**TEXT**

-- Opening Marker --

When students at Bull Run Elementary decided to raise money for the Leukemia & Lymphoma Society, the goal was to raise $1,000. Instead, the school raised more than $2,000.
"It was just phenomenal — it exceeded my expectations," said guidance counselor Dana Doss, who helped oversee the project. "It seems so little, but it benefits such a good cause. And it was so sincere and heartfelt on the children's part."
It was the first time Bull Run participated in this fund-raiser, called Pennies for Patients, and the students did it for three weeks at the end of the school year. Said Doss: "Our SCA likes to do a community outreach project, and we decided this would be a wonderful opportunity for it."
It was a schoolwide affair, with students, staff, faculty and parents participating. They collected whatever spare change they had and sent it in to the school. "We even had people who wrote $50 and $100 checks," said Doss. "That's what was so impressive about it — that it came in all forms and fashion. And even the smallest amount made an incredible difference."

-- Closing Marker --

**SOURCE MATERIAL**
-- Opening Marker --

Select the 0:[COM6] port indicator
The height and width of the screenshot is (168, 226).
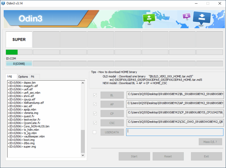(19, 64)
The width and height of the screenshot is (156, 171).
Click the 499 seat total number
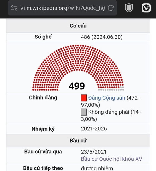(x=77, y=86)
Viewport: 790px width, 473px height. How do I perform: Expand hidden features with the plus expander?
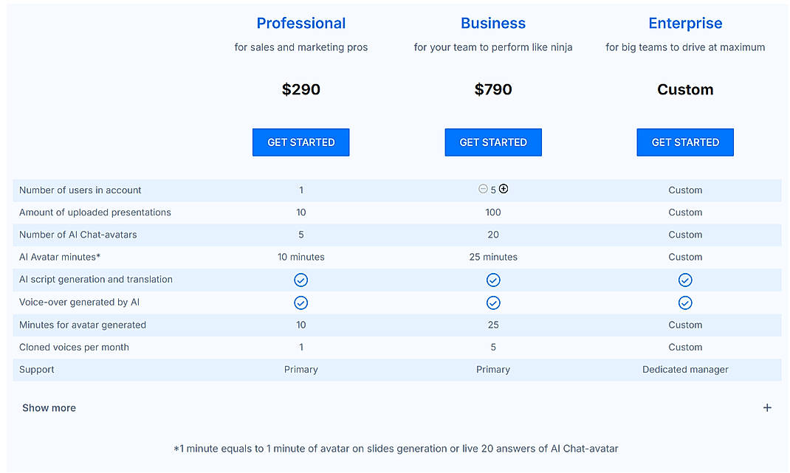point(767,407)
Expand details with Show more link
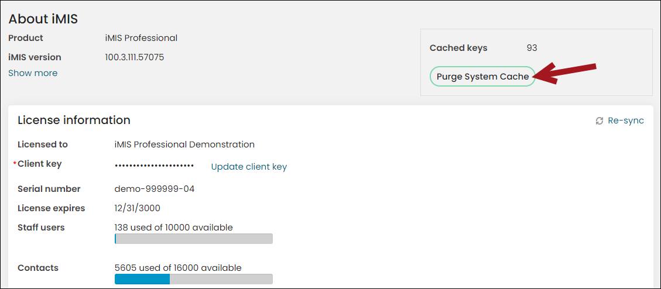The width and height of the screenshot is (661, 289). (33, 73)
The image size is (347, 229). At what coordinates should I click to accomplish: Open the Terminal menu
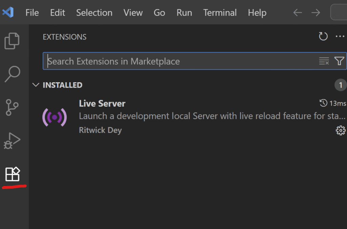pyautogui.click(x=220, y=13)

-- Closing Marker --

**WHAT TO WORK ON**
• a. In the article on the Bull Run Elementary fundraiser, condense the paragraph beginning "It was a schoolwide affair" into a shorter version that keeps its main facts.
• b. Reproduce the fundraiser article word for word, everything from "When students at" down to "more than $2,000.".
• c. Write the next part of the article on the Bull Run Elementary fundraiser for the Leukemia & Lymphoma Society, beginning after its final sentence.

**ANSWERS BY TASK**
• a. Students, staff, faculty and parents across the school contributed spare change. Some people wrote $50 and $100 checks. Doss was impressed that donations arrived in every form and noted that even the smallest amount made an incredible difference.

• b.
When students at Bull Run Elementary decided to raise money for the Leukemia & Lymphoma Society, the goal was to raise $1,000. Instead, the school raised more than $2,000.

• c.
CLASSES COMPETED against each other, and those raising the most money received a pizza party from Domino's in Centreville. "Teachers had collection boxes in the classroom, and students would bring in money, every day," said Doss.
Helping to spearhead the effort were two boys — now both 10 and in the fifth grade — SCA members Nick Burroughs and Nick Sharpe. "We would go on the [school's] TV news program and ask the students trivia questions about leukemia," said Nick B. "And they would bring pennies in for kids with leukemia and lymphoma. I felt really good because I knew we could help save someone's life."
"We'd answer the questions, the next day," said Nick S. "We went to a Web site on the weekends and found the questions. As a room representative, I collected the pennies for each class." Added Nick B.: "And we counted them at the end of each week to see how much we had."
Doss said the two Nicks came to her with the program idea. "They asked if they could design trivia questions for the news show," she said. "So they deserve extra praise for taking such a vested interest."
The two classes collecting the most money — nearly $300 each — were teacher Ali Hebler's second-graders and teacher Blair Crabb's fifth-graders.
"The students did really well," said Nick B. "They brought in a lot more than I thought they would 'cause it was such short notice." And during an awards ceremony at the end of the school year, Bull Run Elementary received a plaque, in return. Said Nick S.: "We were very proud."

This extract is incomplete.